Big hikes in building costs

2008-06-05 00:00

Building costs across industrial, retail and office projects are set to rise further, supported by the ongoing price growth of a number of inputs.

The expectation comes on the back of data revealing that building costs in the first three months of 2008 grew 14,6% year on year, after posting mild cost growth throughout much of 2007.

Analysts appear to be in agreement that commercial building costs will show double-digit year-on-year growth in the short term.

According to the revised FNB Commercial Property Building Cost Index for the first quarter of 2008, constructed by Industryinsight, costs in the building sector grew 14,6% year on year from 9,9% year-on-year growth in the final quarter of last year.
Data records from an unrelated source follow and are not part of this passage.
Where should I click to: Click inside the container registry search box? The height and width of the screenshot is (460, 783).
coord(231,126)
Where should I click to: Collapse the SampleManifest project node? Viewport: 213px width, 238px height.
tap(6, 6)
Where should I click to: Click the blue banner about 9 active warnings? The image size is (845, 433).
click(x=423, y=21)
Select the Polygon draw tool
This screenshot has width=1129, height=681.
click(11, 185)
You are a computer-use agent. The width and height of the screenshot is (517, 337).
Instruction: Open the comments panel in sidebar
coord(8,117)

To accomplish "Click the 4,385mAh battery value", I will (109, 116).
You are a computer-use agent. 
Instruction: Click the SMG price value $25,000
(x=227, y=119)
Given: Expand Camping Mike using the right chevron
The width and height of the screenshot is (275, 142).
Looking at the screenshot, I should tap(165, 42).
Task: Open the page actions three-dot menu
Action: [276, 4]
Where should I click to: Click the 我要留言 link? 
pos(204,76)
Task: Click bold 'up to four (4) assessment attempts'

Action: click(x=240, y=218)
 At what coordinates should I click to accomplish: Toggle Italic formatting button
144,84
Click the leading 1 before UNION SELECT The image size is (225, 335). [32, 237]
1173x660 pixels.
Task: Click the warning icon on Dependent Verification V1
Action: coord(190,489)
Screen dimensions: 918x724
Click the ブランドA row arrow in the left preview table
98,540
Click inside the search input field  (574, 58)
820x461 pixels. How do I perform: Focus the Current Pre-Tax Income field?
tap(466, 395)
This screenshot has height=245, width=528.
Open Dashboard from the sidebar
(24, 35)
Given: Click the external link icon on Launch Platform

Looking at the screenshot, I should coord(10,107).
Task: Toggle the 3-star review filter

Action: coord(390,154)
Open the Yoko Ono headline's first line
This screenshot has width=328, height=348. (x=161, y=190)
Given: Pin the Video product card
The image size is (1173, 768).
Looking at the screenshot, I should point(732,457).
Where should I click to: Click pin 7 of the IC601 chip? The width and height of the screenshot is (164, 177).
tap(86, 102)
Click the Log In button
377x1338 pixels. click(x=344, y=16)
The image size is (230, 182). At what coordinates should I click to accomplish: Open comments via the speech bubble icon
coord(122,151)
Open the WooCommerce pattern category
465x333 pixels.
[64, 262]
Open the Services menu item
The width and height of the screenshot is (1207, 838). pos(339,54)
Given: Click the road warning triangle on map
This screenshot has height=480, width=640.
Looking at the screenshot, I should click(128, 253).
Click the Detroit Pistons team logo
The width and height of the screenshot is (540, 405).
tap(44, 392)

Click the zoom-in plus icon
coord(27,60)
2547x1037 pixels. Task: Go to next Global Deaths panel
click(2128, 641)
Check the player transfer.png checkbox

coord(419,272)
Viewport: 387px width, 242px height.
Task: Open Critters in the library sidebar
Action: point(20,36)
FNB property strategist John Loos told The Witness that the rising costs of materials, coupled with the continued development of major civils and infrastructure projects, will place pressure on the supply side.

He warned that one should not read too much into average building cost values across different projects.

Having said this, Loos revealed that national average building costs for industrial projects rose to R4 915 per m2 (18,6% year-on-year growth), while office projects came in at R5 947 per m2 (11,2% year-on-year growth).

The average costs in relation to retail projects were R6 377 per m2 (15,2% year-on-year growth).

University of KwaZulu-Natal economist Clive Coetzee said input prices — for materials and inputs such as steel, cement, electricity and skills — will continue to rise.

The upward march of global oil prices has contributed immensely toward rising costs in the building sector.

Coetzee noted that double-digit growth in building inflation will continue until there is a moderation of crude oil prices.

He believes that there remains a significant level of demand for industrial and warehouse developments in KZN.

“This is especially true of warehousing. Given the recent rise in petrol and transport costs, companies will look to fight these costs by putting up warehouses in strategic locations,” said Coetzee.

Although costs are expected to maintain their upward momentum, it is unlikely that this will put pressure on the margins of developers.

“Developers are able to pass on these costs. They build in escalations based on inflation … and it is not a very competitive market,” explained Coetzee.